Große Hommage an die Alpennordkante

Zweier Komponisten der nördlichen Grenzregion der ehemaligen Habsburger mit der Wittelsbacher Monarchie wurde an den letzten beiden Abenden gedacht, Salzburgs und Münchens mit dem bayerischen Anteil der Alpen. Von Provinzialität kann in beiden Fällen nicht die Rede sein: Denn sowohl W.A. Mozart als auch Richard Strauss bewegten sich trotz weniger Gemeinsamkeiten zu Lebzeiten in einem weitgespannten europäischen Wirkungskreis.

Der indische Flötist Joy Dutt, ehemaliger Schüler von Hans Joachim Koellreutter und Duo-Partner von Reinhard Wolschina, ist seit vier Dekaden – gänzlich ohne Konzertfehlzeiten – Mitglied des Philharmonischen Orchesters Erfurt (Liz. Theater Erfurt).
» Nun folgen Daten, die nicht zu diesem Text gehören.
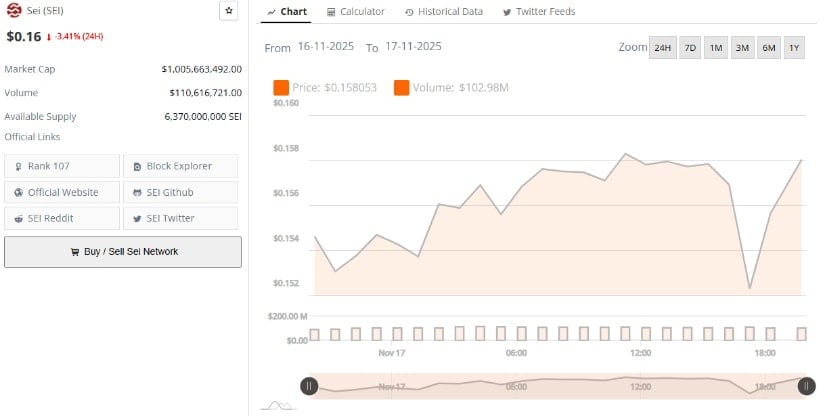This screenshot has width=825, height=416.
Task: Visit the SEI Github link
Action: (180, 192)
Für Joy Dutt, den aus Kalkutta stammenden Solisten von Mozarts erstem Flötenkonzert G-Dur KV 313 und nunmehr 40 Jahre beständig im Philharmonischen Orchester Erfurt aktiv, war es ein großer und sicher auch schmerzlicher Abschied mit gleichzeitiger Perspektive auf weitere Einsätze mit diesem Klangkörper und den Musikerkolleg(inne)n, die ihm ans Herz gewachsen waren, allen voran dem Cellisten Eugen Mantu. Die sehr unterschiedlichen Charaktere des langsamen Mittelsatzes, Adagio non troppo, und des dritten Satzes, eines Rondo: Tempo di Minuetto, arbeitete Myron Michailidis als Dirigent der Abende markant und eingängig heraus.
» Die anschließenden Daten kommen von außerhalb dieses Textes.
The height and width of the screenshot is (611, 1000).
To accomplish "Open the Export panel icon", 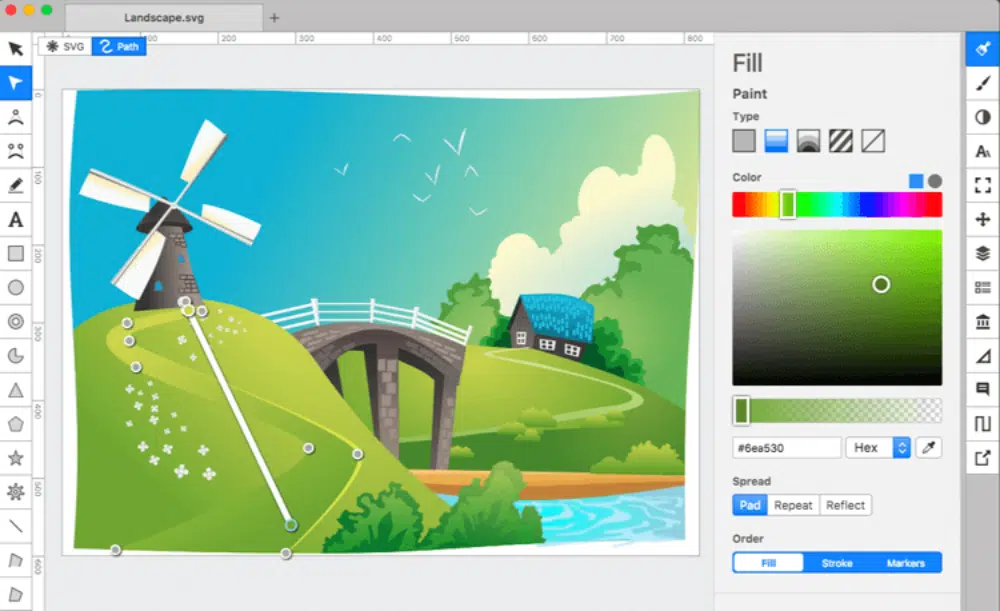I will pos(982,459).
GMD Myron Michailidis bot dem Publikum im ausverkauften Saal des Großen Hauses des Theaters Erfurt einmal mehr zwei brillante Konzertabende (12., 13.9.2019; Bild: Theater Erfurt).

Der in besonderem Maße barocken Mustern verpflichtete artifiziell-kontrapunktische langsame Teil gelang angemessen kantabel und wurde vom Solisten mit verinnerlichter Emphase vorgetragen, im dritten wurde der tänzerische und heiter gelöste melodische Duktus offenkundig, bravourös und mit pointiertem Witz hochindividuell sekundiert von den Gruppen der Bläser, der hohen und der tiefen Streicher. Als Zugabe ließ Joy Dutt mit Debussys Syrinx die Flöte ein weiteres Mal tanzen.
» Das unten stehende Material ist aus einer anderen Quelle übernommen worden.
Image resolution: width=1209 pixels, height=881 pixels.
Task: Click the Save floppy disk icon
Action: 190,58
Das Lupophon, seltener benutzte Variante der Klasse der Heckelphone (im Bild) aus der Oboenfamilie, kommt in Strauss‘ ‚Alpensinfonie‘ op. 64 zu bravourösem Einsatz (Mezzofortist, August 2005, GNU Free Doc. Lic., Ausschnitt).

Anders als prominente Vorgänger wie Vivaldi (Le quattro stagioni) und Beethoven (Pastorale) richtete Richard Strauss seine Alpensinfonie op. 64, komponiert im Alter von knapp fünfzig Jahren zwischen 1914 und 1915, nicht nach gängiger Satzabfolge ein, sondern ganz im Sinne einer Tondichtung, in kleineren, insgesamt 22 Episoden, die von einer großen motivisch-thematischen Klammer zusammengehalten werden. Gerade diesem Aspekt widmete Michailidis am Donnerstag- und Freitagabend seine ganze Aufmerksamkeit; so entstand das Gewebe eines in sich konsistenten Klangteppichs, der Eindruck eines einzigen, dynamisch in flacher Steigerung gehaltenen Gemäldes, vergleichbar hierin beinahe nur mit Mahlers 2. Symphonie.

Diese Aussicht auf die Alpspitze im Wettersteingebirge hatte Richard Strauss auch ganz in der Nähe seines Domizils in Garmisch (4.12.2005, Tk, GNU Free Doc. Lic.).

Längere Wanderungen im Hochgebirge waren dem Münchner Komponisten seit jeher vertraut und so wusste er die Stimmungen, die sich in den Alpen aus den wechselnden Naturphänomenen an einem Sommertag entfalten können, im einzelnen, unter zusätzlicher Verwendung einer zweiten Harfe, der Orgel und der „Kuhglocken“, klanglich auszukosten – ungeachtet der im Repertoire etablierten Konventionen, denen bei einem solchen Unterfangen nahezu zwangsläufig gefolgt wurde, einschließlich der Evokationen an die Jagd aus Bruckners „romantischer“ 4. Symphonie Es-Dur.